Rogue crayons aside, she does seem to have innate civil disobedience skills. If ever the police try to arrest her, she can just go completely floppy as she does for me every time I try to negotiate her into the pram. She has started saying ‘no’ a lot, too.
Politicians constantly bang on about instilling family values into our children, but values contrary to the mainstream are often met with that well-worn phrase, ‘you can’t put your principles before the interests of your children,’ as if principles and procreation were mutually exclusive.
But why does this mantra only apply to the melding of anti-capitalist convictions and child-rearing? I mean, everyone loves a good christening, don’t they?

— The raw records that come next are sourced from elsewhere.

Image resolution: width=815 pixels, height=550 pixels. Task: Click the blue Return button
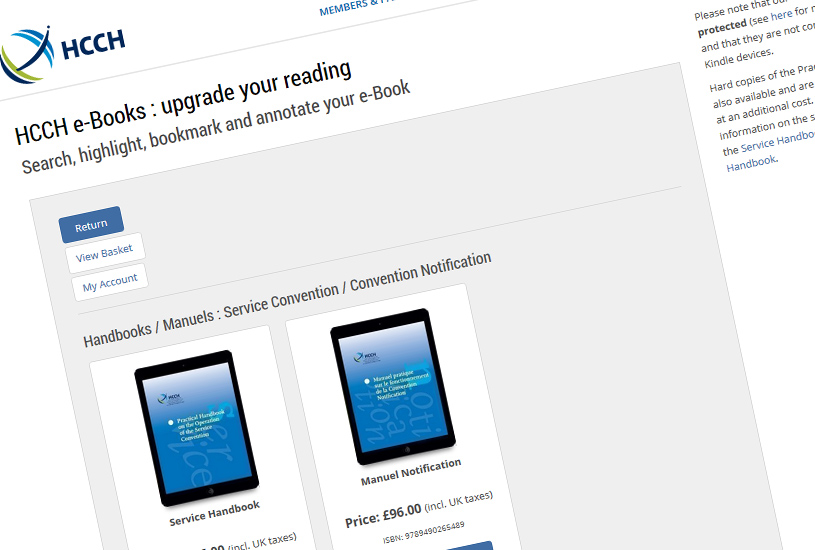click(91, 225)
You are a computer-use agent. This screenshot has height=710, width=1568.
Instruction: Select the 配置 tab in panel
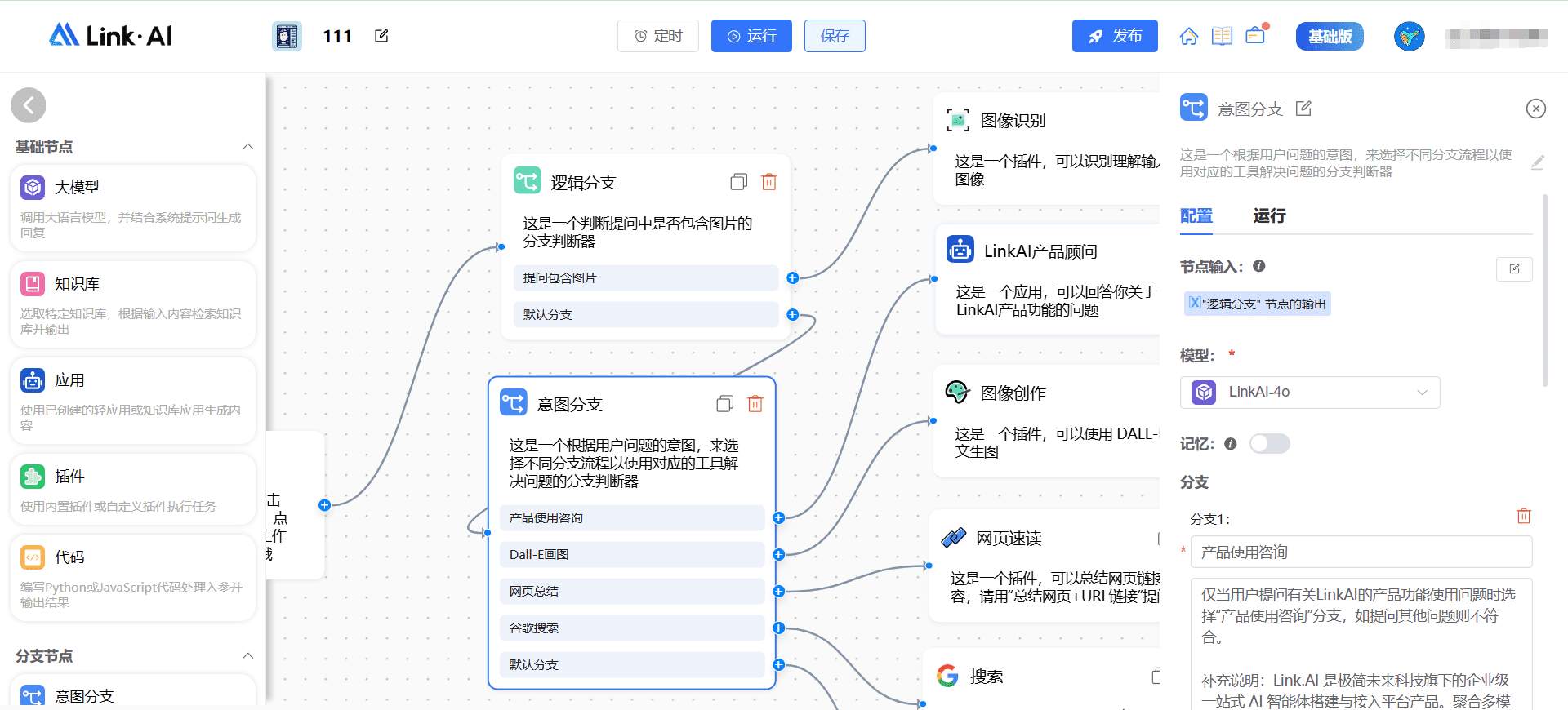[1196, 215]
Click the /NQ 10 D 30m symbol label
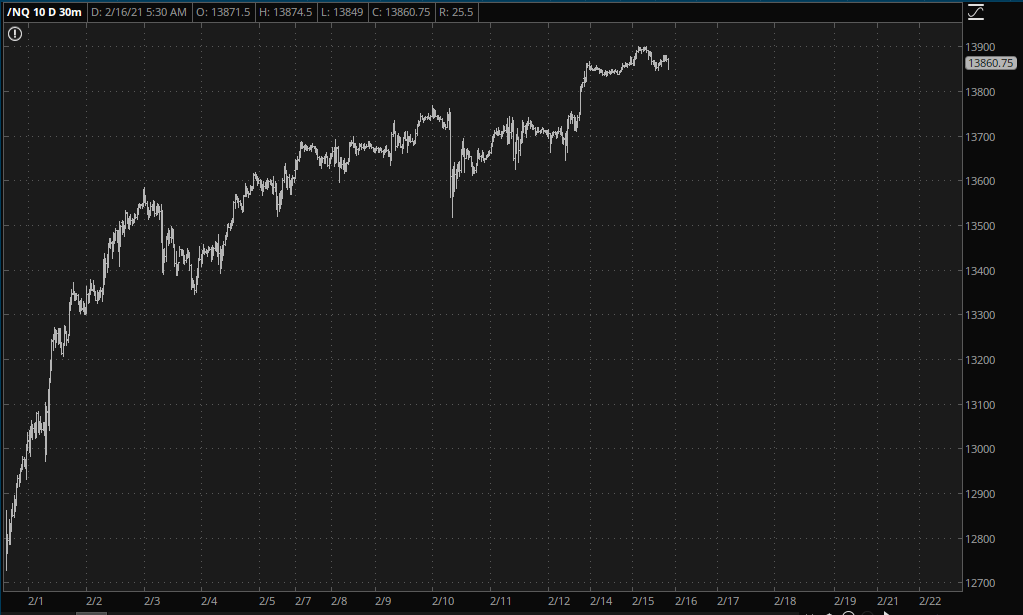The height and width of the screenshot is (615, 1023). point(44,12)
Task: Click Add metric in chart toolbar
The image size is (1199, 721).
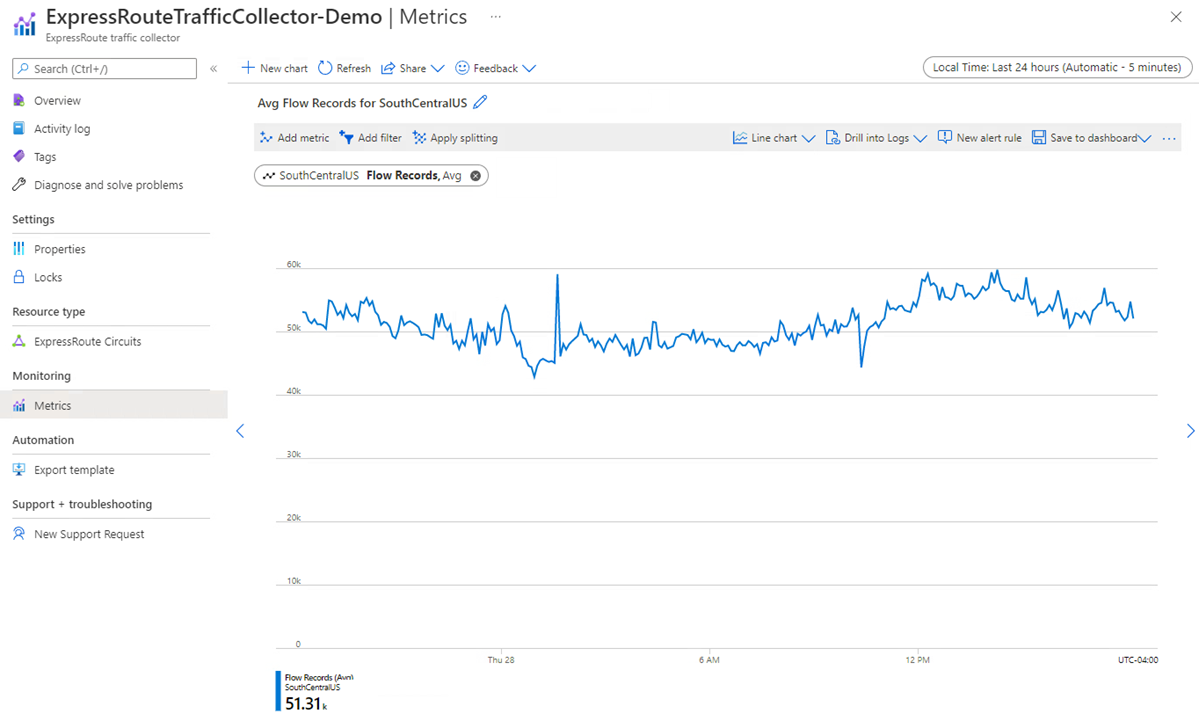Action: (x=293, y=138)
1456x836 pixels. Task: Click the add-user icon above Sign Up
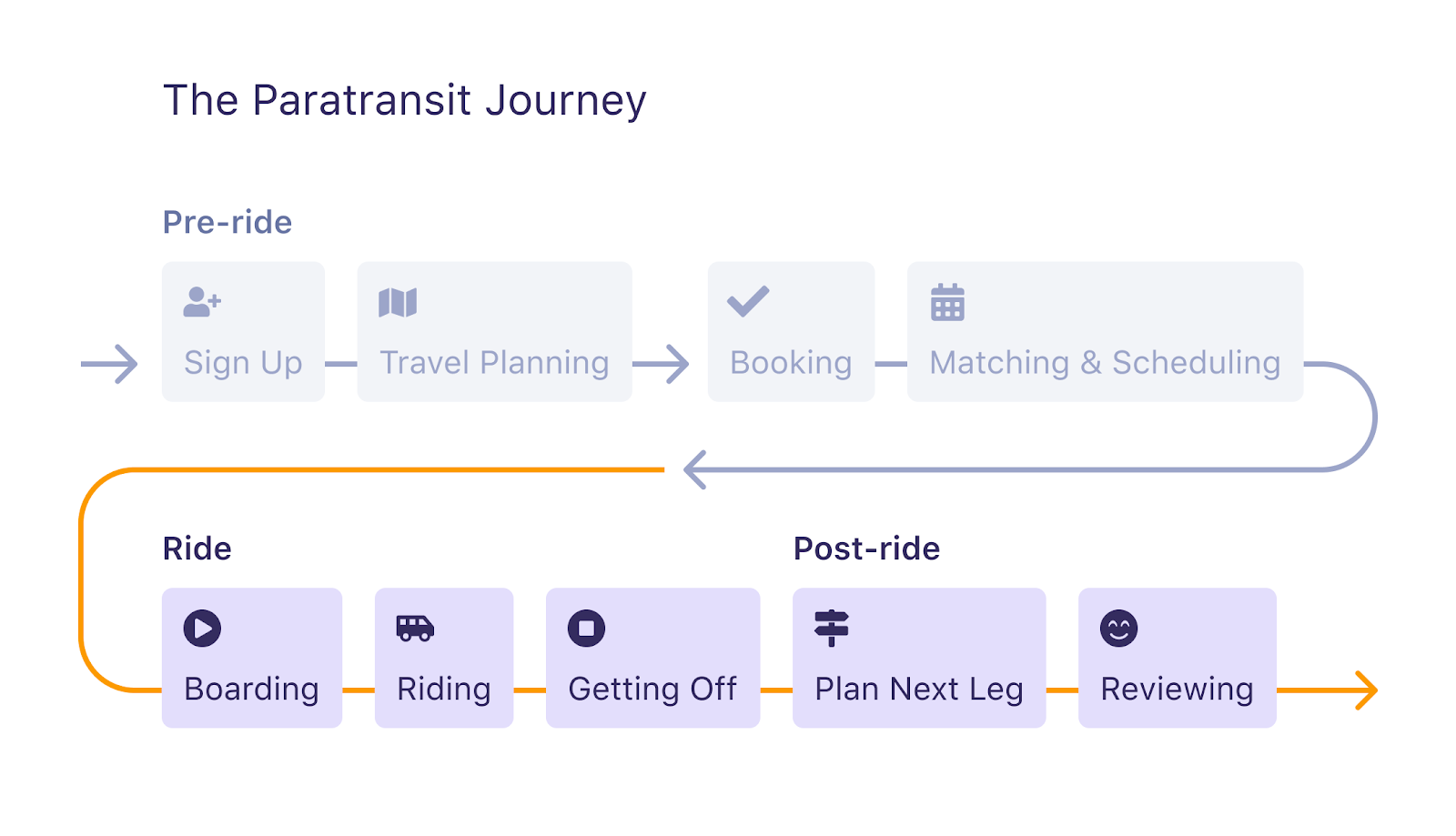[x=202, y=302]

Perhaps if demos offered prosecco, finger food and original sin, more people would soften to the idea.
The ruling class has no problem passing their views on to their pampered, inbred offspring, buying them a first-class seat on the gravy train, bundling them off to private schools – the boot camps of the élite – at the earliest possible moment.

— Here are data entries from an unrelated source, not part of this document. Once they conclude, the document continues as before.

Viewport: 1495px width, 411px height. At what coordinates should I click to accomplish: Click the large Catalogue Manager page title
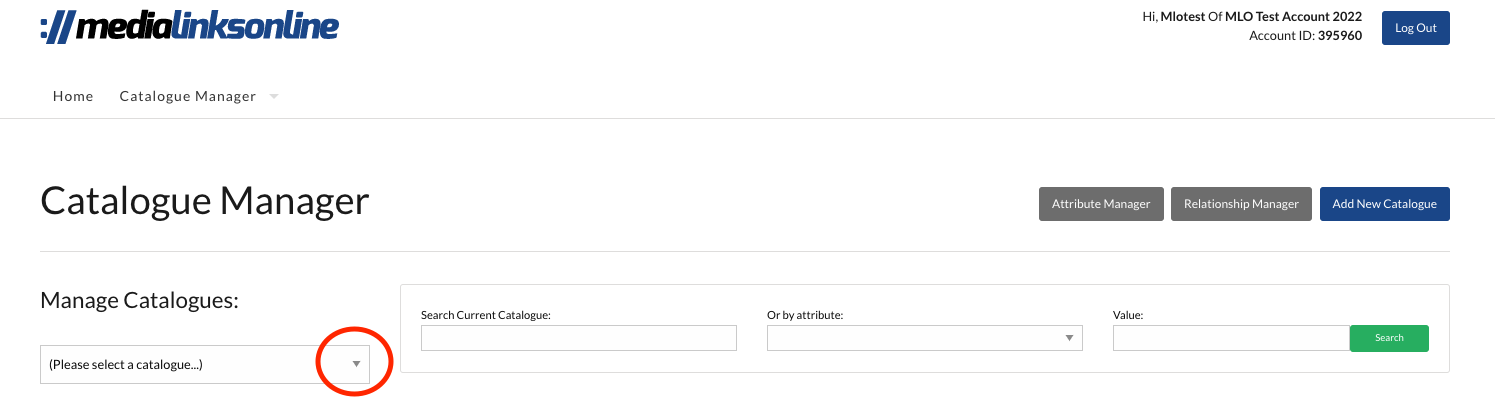coord(205,202)
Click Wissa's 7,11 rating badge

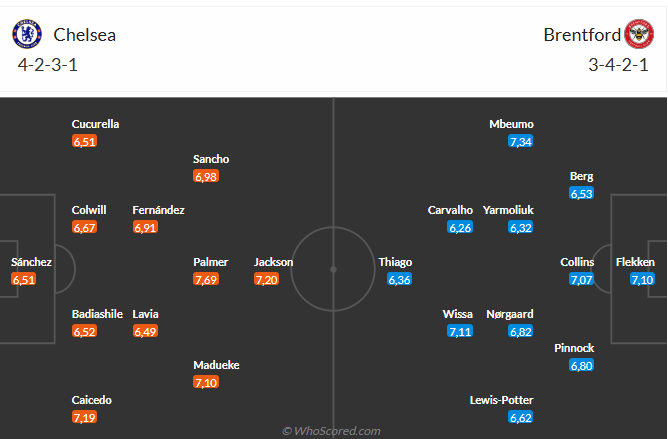point(460,331)
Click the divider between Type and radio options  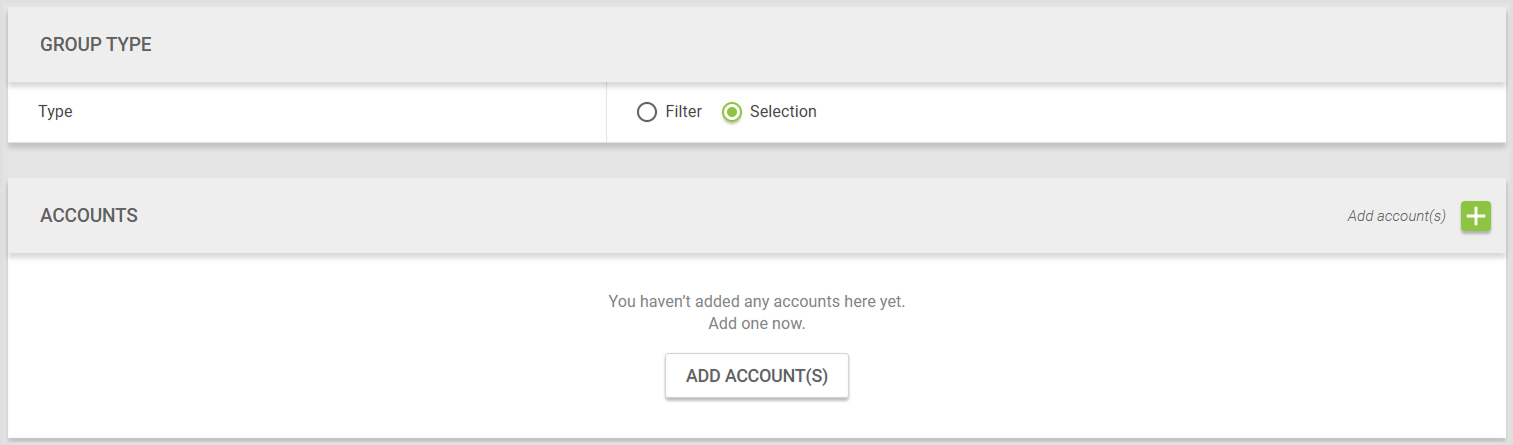606,112
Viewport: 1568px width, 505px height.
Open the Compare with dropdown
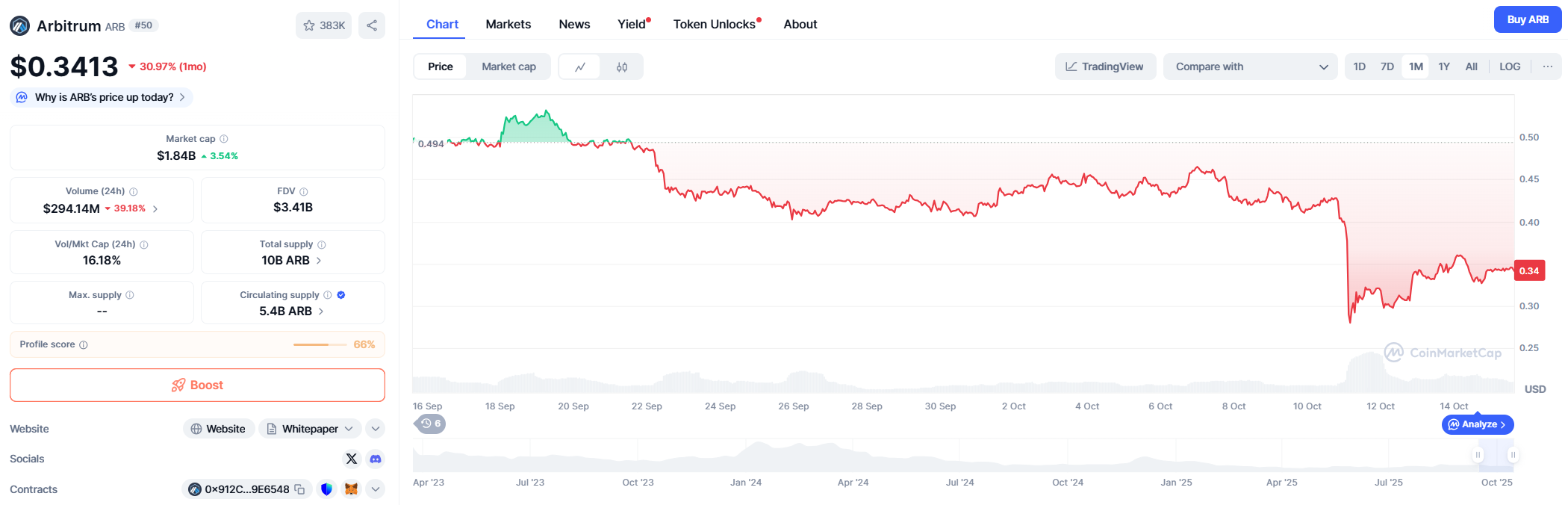coord(1251,66)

Disapproval of campaigners involving their kids in their activities is nothing new.
Back in McCarthy-era America, the Right came up with an insulting name for children like my daughter. They called them Red Diaper Babies. But as anyone who has changed a baby’s nappy knows, there are far worse colours a diaper can be. For some of these ‘Red Diaper’ kids, the persecution continued into adulthood, with lists of their names published at certain university campuses. According to Judy Kaplan and Linn Shapiro in their book, Red Diapers, Growing Up In The Communist Left, this effort at intimidation backfired, with radical students using the lists as social networks bringing activists together. Sound familiar?
The most compelling tactic friends use to try and convince me to shield my daughter from my own anti-authoritarian tendencies is to remind me that for the next 15 years or so I am the authority. This means that when she sticks it to the man over draconian bedtimes and measly pocket money, that man is me. Like capitalism itself, I’m sowing the seeds of my own destruction. Although in all honesty, mine is something of a puppet regime run by my girlfriend.
Of course I’d like my daughter to grow up sharing my concerns about the world. But sometimes, when I close my eyes, I hear her teenage voice saying, ‘Oh shut up Dad, you’re so boring. Jenny from bible study and Kate from military cadets say you’re a Commie. You’re not a Commie, are you?’